How to Model the Training and Inference of Analog-Based In-Memory Computing (AIMC) Systems
Abstract
AIMC is a promising approach to reduce the latency and energy consump6on of Deep Neural Network (DNN) inference and training. However, the noisy and non-linear device characteristics, and the non-ideal peripheral circuitry in AIMC chips, require adapting DNNs to be deployed on such hardware to achieve equivalent accuracy to digital computing. While traditional SPICE-based simulations can be used to model these systems, they require a significant number of resources, and are typically not feasible to run for large and complex DNNS, such as Large Language Models (LLMs) that currently dominate the Deep Learning (DL) landscape. Instead, customized simulation frameworks can be used to efficiently and accurately model key circuit and device behavior.

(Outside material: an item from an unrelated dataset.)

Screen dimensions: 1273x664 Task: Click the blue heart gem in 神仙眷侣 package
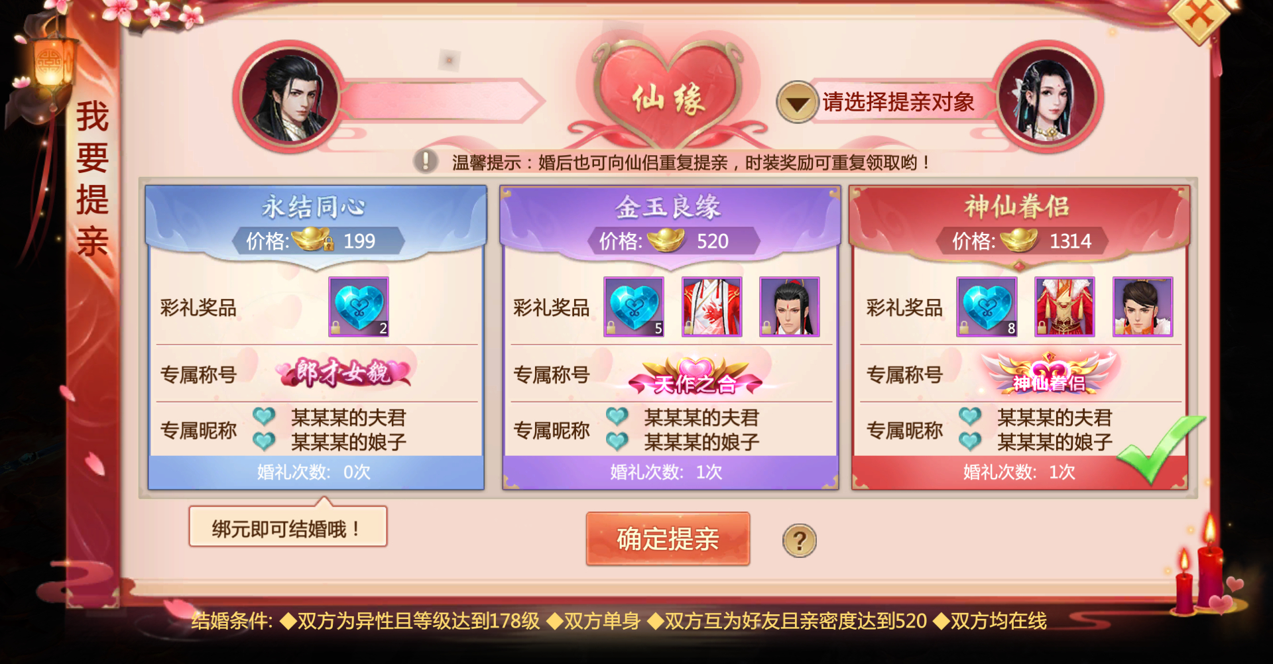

The IBM recently released IBM Analog Hardware Acceleration Kit (AIHWKit), freely available at https://github.com/IBM/aihwkit, is one such framework capable of performing inference and training of DNNs using AIMC. In this tutorial, we provide a deep dive into how inference and training can be performed using the AIHWKit, and how users can expand and customize AIHWKit for their own needs. Participants will be equipped with practical skills to model the training and inference of complex analog in-memory computing systems, using models developed from experimental data.